Selalu manis untuk diucapkan, ternging dalam ingatan walau waktu tak lagi satu. Mereka bilang persahabatan sejati akan selalu abadi. Mereka bilang sahabat yang menjadikan kita kuat. Dengan sahabat, mereka bilang suka duka terlalui dengan lompatan pasti. Tak ada tolok ukur pasti dalam sahabat kategori. Kebersamaan bukanlah jaminan sahabat abadi. Lantas, sahabat mana yang kalian maksudkan?
Sahabatku, dengan modal embel-embel kata “sahabatku” terkadang aku menjadi apatis.
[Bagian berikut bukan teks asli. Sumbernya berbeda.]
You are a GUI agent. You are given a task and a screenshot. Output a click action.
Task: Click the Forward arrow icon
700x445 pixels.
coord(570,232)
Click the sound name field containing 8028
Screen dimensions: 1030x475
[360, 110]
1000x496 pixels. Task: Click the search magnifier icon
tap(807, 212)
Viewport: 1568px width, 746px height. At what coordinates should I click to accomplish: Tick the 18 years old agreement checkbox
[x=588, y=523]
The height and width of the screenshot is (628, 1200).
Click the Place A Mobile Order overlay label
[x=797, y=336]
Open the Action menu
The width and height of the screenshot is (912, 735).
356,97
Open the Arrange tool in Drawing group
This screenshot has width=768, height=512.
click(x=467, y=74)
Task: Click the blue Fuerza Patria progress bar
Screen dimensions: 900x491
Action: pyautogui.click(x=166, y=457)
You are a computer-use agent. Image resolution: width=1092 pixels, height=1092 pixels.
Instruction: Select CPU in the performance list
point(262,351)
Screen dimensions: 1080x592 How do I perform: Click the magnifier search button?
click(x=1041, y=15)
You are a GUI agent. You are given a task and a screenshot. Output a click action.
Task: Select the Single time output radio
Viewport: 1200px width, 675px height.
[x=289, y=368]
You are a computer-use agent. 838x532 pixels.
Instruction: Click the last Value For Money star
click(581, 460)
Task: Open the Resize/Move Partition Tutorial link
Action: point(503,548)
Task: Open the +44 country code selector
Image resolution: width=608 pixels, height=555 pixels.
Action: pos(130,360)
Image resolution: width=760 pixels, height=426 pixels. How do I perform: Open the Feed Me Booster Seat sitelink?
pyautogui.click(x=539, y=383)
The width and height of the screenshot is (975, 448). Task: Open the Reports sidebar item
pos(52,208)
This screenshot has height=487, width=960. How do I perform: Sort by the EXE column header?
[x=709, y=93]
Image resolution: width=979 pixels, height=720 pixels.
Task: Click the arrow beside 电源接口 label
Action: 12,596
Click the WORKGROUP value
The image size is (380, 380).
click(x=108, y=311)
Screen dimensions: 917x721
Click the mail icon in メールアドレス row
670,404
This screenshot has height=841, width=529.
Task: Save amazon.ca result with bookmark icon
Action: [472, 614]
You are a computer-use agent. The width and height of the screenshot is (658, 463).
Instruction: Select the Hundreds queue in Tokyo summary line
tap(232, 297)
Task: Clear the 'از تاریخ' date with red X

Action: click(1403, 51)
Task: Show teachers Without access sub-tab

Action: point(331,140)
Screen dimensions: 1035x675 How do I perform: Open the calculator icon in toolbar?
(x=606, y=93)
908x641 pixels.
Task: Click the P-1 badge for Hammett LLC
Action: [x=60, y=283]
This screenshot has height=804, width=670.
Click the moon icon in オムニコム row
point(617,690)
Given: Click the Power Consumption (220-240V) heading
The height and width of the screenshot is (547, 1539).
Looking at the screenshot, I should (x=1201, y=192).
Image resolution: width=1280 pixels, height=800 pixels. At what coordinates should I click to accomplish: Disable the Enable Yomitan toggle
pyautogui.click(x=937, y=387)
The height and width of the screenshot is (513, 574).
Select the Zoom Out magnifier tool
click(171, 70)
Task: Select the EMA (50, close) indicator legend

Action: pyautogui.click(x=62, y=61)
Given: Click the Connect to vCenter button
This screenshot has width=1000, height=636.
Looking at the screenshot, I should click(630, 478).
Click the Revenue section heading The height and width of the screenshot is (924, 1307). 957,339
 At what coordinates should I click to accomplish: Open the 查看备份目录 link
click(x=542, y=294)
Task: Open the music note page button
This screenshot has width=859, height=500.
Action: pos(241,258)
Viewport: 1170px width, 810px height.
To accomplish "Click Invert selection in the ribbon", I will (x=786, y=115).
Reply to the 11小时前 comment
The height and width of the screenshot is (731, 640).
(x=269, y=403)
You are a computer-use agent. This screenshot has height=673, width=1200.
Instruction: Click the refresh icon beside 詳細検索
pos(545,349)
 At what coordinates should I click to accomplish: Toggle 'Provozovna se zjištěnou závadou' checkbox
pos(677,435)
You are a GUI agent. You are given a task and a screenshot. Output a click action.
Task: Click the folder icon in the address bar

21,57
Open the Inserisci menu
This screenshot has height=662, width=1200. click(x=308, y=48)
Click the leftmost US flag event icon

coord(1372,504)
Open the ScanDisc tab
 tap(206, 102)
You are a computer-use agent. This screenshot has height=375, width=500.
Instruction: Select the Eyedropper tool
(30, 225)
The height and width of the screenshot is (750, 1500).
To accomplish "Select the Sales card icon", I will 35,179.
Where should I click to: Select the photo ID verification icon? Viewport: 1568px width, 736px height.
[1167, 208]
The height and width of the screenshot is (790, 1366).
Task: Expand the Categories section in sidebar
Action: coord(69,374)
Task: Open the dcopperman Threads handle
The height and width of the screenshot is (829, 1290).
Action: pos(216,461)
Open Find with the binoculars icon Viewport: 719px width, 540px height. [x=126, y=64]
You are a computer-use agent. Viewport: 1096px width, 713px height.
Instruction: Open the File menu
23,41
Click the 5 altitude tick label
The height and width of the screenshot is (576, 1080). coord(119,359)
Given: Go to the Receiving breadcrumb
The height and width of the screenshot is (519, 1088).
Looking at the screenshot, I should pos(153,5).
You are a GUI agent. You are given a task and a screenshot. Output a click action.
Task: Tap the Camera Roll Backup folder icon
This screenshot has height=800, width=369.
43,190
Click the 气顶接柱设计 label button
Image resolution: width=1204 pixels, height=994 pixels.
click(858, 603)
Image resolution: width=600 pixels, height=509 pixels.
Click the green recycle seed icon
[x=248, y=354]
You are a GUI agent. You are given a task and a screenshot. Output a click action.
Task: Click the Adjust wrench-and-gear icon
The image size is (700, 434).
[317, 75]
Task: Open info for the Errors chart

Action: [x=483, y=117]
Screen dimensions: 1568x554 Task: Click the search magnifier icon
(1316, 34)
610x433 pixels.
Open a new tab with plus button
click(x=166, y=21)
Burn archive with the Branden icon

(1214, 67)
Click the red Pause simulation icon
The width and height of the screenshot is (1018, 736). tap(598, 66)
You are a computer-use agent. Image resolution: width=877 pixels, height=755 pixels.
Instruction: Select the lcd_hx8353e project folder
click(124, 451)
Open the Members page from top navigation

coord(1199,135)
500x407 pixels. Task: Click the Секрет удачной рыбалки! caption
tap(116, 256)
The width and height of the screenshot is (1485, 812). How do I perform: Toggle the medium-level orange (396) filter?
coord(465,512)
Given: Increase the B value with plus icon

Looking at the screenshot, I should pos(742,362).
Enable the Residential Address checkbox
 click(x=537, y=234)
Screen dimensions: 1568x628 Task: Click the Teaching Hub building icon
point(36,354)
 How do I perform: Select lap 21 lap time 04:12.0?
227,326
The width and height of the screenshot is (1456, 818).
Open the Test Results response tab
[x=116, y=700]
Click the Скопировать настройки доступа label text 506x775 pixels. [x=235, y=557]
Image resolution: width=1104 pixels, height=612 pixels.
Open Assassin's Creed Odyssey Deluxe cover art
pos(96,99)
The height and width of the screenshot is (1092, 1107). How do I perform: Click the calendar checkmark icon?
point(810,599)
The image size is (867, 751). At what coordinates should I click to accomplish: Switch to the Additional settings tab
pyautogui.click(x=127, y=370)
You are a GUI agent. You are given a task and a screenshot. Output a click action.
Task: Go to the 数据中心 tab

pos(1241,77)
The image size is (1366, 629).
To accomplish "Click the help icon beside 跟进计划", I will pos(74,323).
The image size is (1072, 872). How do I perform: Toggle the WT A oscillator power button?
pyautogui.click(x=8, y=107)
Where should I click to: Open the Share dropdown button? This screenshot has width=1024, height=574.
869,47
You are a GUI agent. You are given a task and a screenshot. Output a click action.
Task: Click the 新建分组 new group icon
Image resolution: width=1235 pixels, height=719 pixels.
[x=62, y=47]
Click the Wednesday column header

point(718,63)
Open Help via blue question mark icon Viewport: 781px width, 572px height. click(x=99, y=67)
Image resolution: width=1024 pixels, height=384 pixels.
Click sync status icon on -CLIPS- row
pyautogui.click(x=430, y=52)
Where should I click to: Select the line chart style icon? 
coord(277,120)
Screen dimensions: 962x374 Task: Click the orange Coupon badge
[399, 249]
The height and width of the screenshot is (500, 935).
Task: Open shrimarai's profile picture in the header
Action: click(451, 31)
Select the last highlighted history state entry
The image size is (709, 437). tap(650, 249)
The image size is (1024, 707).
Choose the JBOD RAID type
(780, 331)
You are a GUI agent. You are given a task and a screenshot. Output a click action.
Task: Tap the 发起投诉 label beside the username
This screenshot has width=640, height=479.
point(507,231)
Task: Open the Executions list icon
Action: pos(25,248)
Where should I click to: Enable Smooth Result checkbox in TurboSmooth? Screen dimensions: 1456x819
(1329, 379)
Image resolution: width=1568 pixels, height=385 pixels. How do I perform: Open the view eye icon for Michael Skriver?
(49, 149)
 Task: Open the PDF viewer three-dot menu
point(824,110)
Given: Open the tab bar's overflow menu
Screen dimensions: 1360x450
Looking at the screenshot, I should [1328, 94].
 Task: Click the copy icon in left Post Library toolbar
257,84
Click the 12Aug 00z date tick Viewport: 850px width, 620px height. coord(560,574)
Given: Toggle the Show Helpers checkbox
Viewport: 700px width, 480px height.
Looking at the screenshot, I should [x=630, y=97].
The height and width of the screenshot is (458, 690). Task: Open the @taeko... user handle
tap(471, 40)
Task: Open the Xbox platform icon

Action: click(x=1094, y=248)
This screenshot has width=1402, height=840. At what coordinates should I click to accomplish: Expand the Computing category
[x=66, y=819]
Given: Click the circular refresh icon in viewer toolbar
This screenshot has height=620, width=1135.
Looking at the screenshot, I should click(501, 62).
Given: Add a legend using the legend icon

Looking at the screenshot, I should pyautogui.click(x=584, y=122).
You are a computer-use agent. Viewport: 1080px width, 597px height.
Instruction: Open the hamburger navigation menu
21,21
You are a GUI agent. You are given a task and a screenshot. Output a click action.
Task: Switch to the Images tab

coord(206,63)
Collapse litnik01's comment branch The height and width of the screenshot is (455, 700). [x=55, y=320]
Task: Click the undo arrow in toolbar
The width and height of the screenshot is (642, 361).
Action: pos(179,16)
Sahabatku, maaf aku tak suka menganggapmu “sahabat”. Istilah itu justru menjadikanku meremehkanmu. Dengan gelar itu, sering kiranya aku menolelir kesalahan yang kuperbuat padamu. Sahabatku, dengan istilah itu justru membuatku apatis dengan lingkungan sekitar. Karena hanya karena mereka bukan atau tidak memiliki label “sahabatku” lantas semakin diriku mengacuhkannya. Hanya karena teman biasa dan lantas aku tak mengistimewakannya. Sehingga aku lebih sibuk denganmu “sahabatku” dan membuatku buta pada yang lainnya.
Sahabatku, izinkanlah kiranya aku menyebutmu keluargaku. Karna memang kita berasal dari moyang yang sama “Adam”. Dengan istilah keluarga kita tak lagi memilih dan milah kawan kerabat. Semua kita guyubkan dalam rasa keluarga.
Cukuplah cukup penjelasanku ini, semoga kau mengerti. Tak pantas rasanya aku merengek menjadi istimewa. Biarlah biar, hanya Tuhan dan RasulNya yang menyandang gelar “sahabatku”. Karena sekali lagi, keistimewaan hanya patut kita berikan padaNya.